Musk has said he wants to revolutionize the way vehicles are manufactured. He raised eyebrows with experiments such as his self-admittedly ill-thought robot he called the “flufferbot,” which proved to be more of a hindrance than a leap of efficiency in its attempts to place fiberglass mats atop battery packs. His firm also started building the Model 3 in a tent in 2018 to increase production. But with those experiments behind Tesla, production has normalized, and the automaker delivered a record 112,000 vehicles in the fourth quarter of 2019.
Rivian’s Plant Plans
Scaringe is not necessarily trying to reinvent car building, but he says he has spent a lot of time thinking about how assembly should be done to meet the unique needs of the varied vehicles his company will build. Out of necessity, he’s mapping out the way the former Mitsubishi small-car plant should be laid out to handle its new disparate needs.
The original Mitsubishi plant was 2.6 million square feet, and Rivian has added another 400,000 square feet. Some aspects of the plant are still usable, including some stamping presses, but they needed modifications to handle the steel and aluminum used in the bodies of the delivery vans and the mostly aluminum bodies of the R1T and R1S—the latter need to be picked up via suction cups, not magnets, for example. Presumably, the Ford SUV will feature an aluminum body, as well, given that the company has embraced that strategy with its pickups and large SUVs.
The partnership with Ford has been helpful in this regard, Scaringe says. Ford spent billions revamping its plants to switch the current generation of F-Series pickups and large SUVs to aluminum construction, and the Dearborn-based company now makes about 1 million aluminum-intensive vehicles a year. Ford employees have been generous with their time and expertise in helping Rivian.
The existing paint shop at the Rivian plant had to be scrapped; designed for littler cars, it was many sizes too small. Scaringe could probably sell tickets to watch the new e-coating process that dips vehicle bodies to prevent corrosion.
LikeBMWdoes at its Spartanburg, South Carolina, plant, Scaringe wants vehicles to enter the tank and flip, end over end, four times, to prevent air bubbles that could lead to rust—picture that body ballet with a 30-foot-long delivery van. The plant ceilings aren’t high enough for this, though, so to solve the problem Rivian lowered the floor, digging an eight-foot pit with giant moorings to house dip tanks that stand about 33 feet tall. Scaringe thinks this makes it the world’s largest dip-process setup.
Rivian was founded in 2009 and has since grown to more than 1,800 employees. It could reach 2,500 or more by year’s end as hiring ramps up for the plant while the development team has continued to expand. The Plymouth headquarters is bursting at the seams. The cafeteria area is filled with desks until more office space on a mezzanine level is ready to house more workspace.
At the Normal plant, assembly will be on a single shift initially, but some areas, such as battery lines, will run a second shift.
The two Rivian models have 90 percent shared content—they are identical from the B-pillar forward—and were designed to have an identical build process for ease of assembly.

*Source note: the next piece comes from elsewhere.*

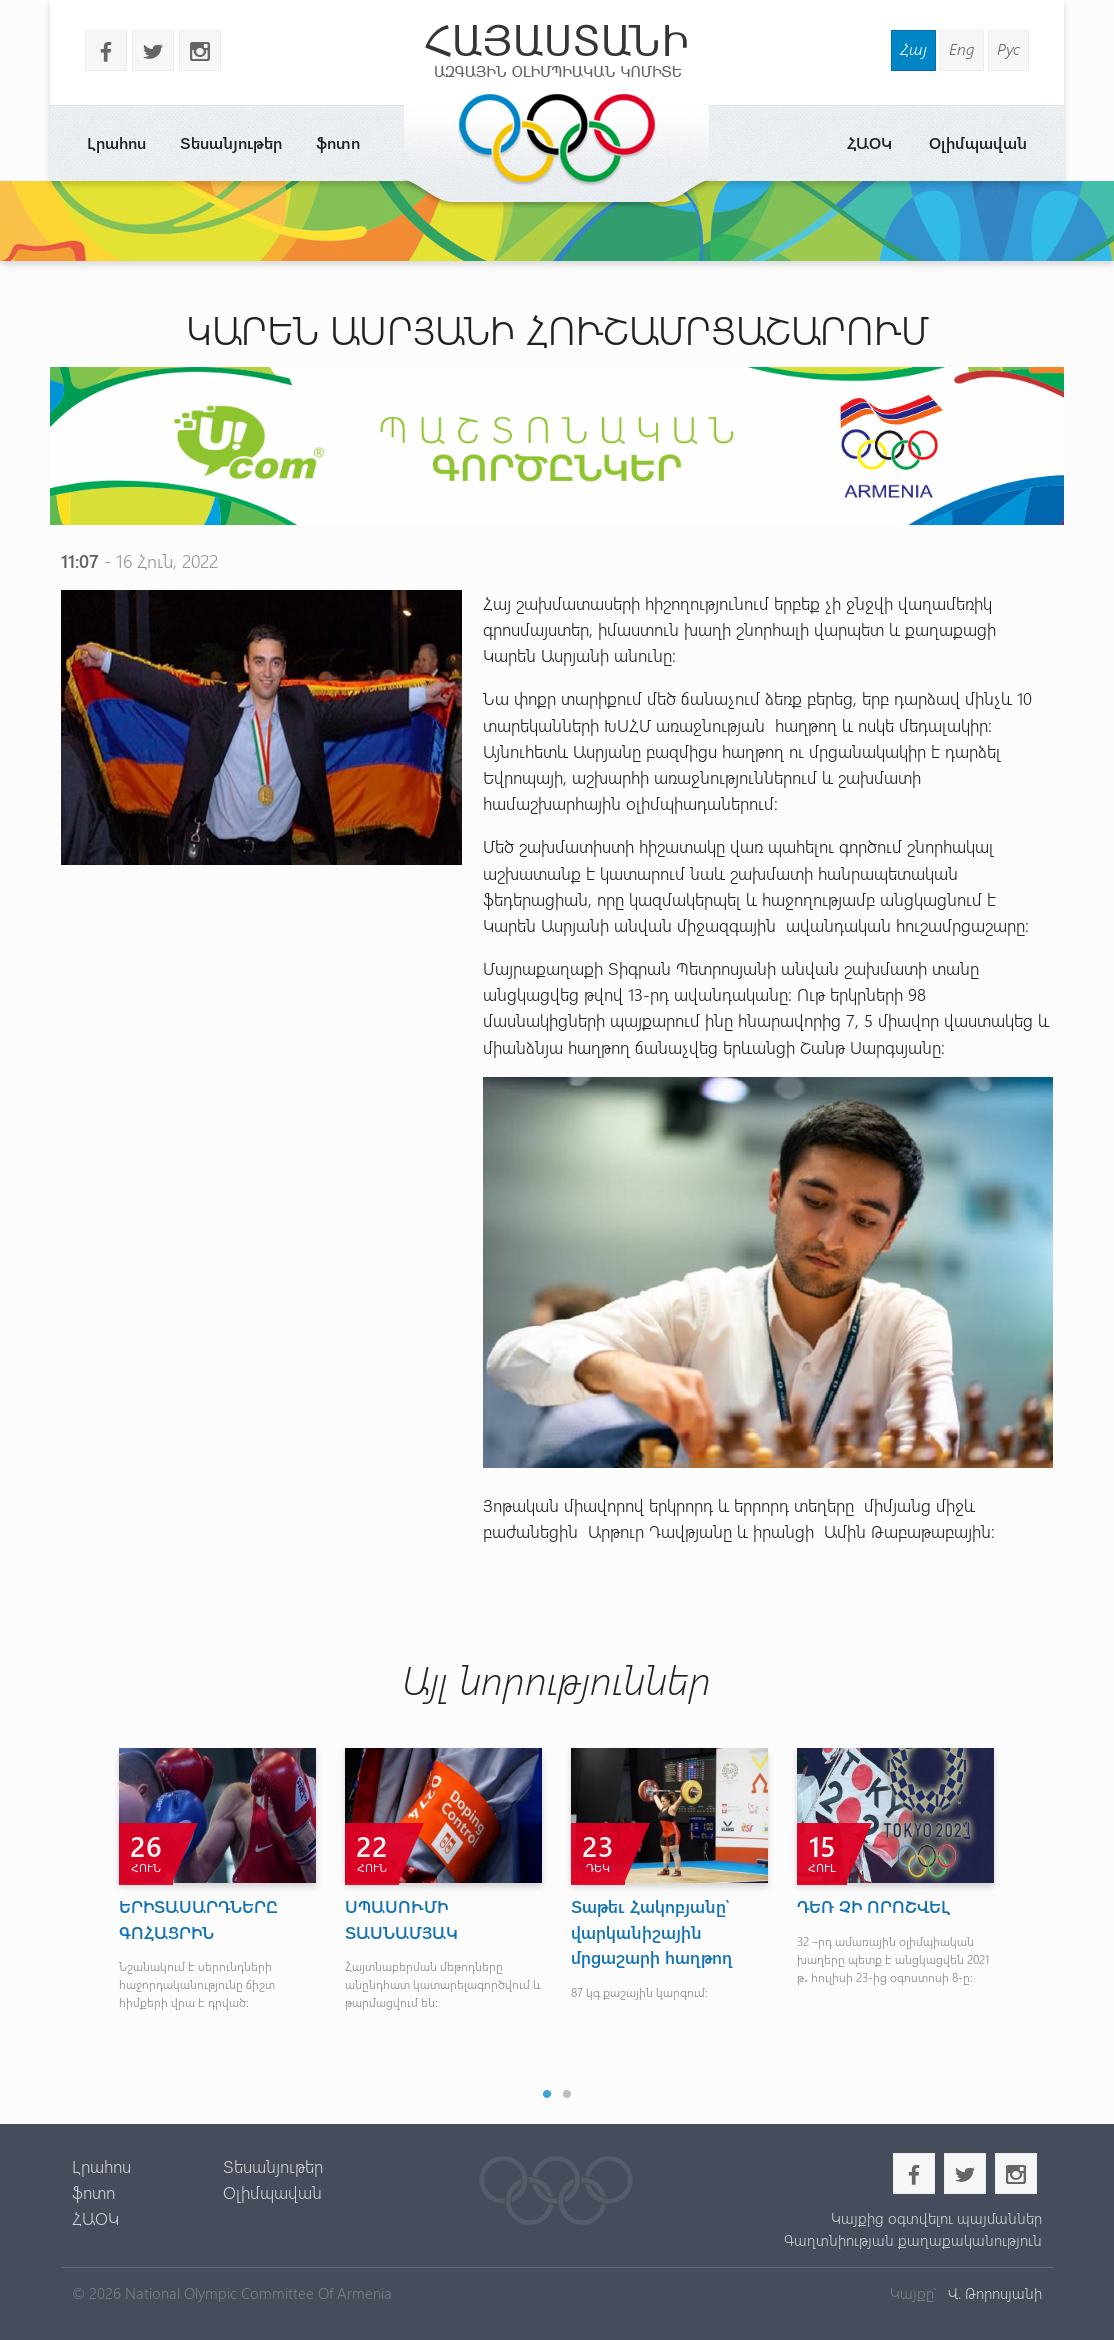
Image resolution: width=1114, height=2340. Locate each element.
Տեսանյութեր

Normal has the capacity to make 264,000 vehicles a year. The Amazon contract is for 100,000, which Amazon CEO Jeff Bezos said will be filled by 2024. The rest of the capacity is for Rivian and Ford vehicles. On the Rivian side, Scaringe thinks there will be greater demand for the pickup initially, but eventually, orders will be equal for the truck and SUV. And the Rivian lineup will expand.